RECORD SET:
-.-.-
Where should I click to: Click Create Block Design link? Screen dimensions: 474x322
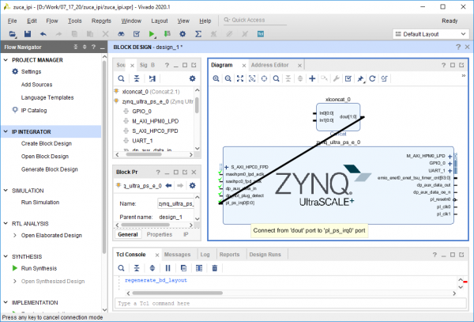tap(46, 143)
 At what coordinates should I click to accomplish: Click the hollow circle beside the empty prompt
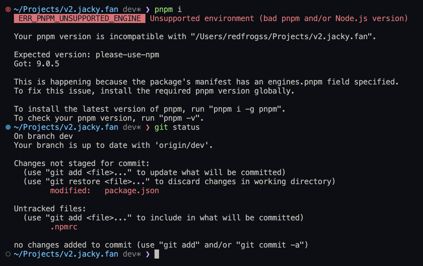(8, 254)
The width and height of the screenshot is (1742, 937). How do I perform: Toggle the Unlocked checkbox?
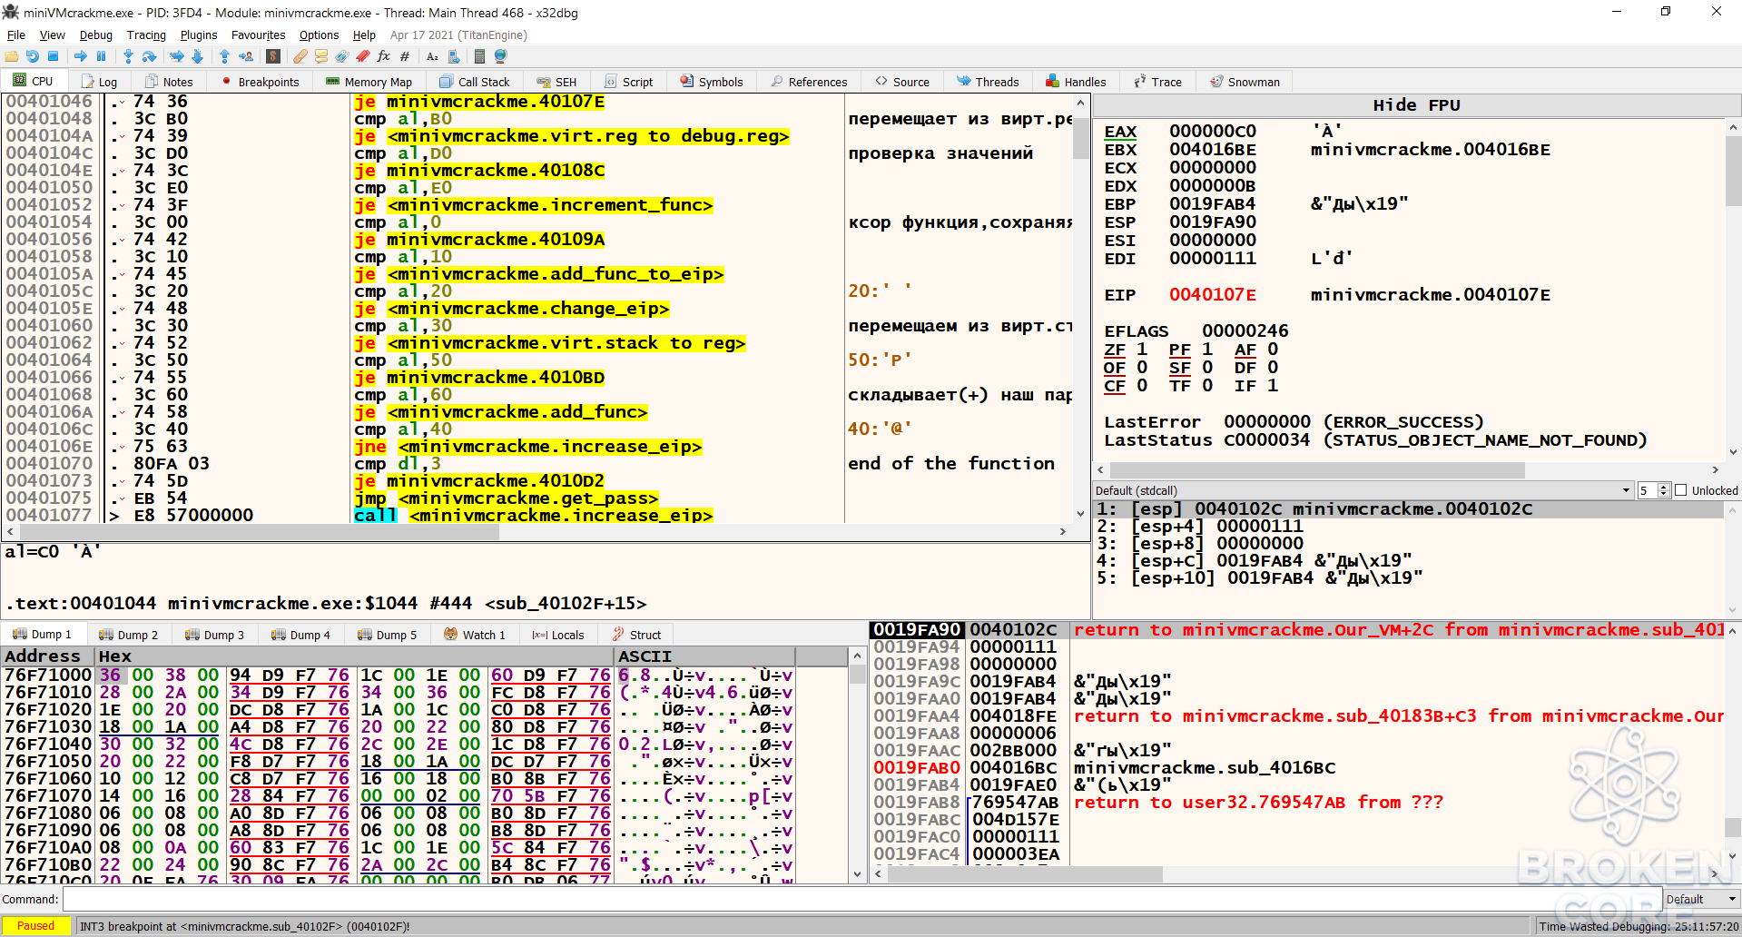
-.-.-
WHAT IS NEEDED: Update the records above by changing "hollow circle" to "outlined circle" and leaving everything else as it is. Omit the pictures from your answer.

WRITTEN RESPONSE:
Where should I click to: Click Create Block Design link? Screen dimensions: 474x322
tap(46, 143)
 At what coordinates should I click to accomplish: Click the outlined circle beside the empty prompt
(8, 254)
The width and height of the screenshot is (1742, 937). How do I perform: Toggle the Unlocked checkbox?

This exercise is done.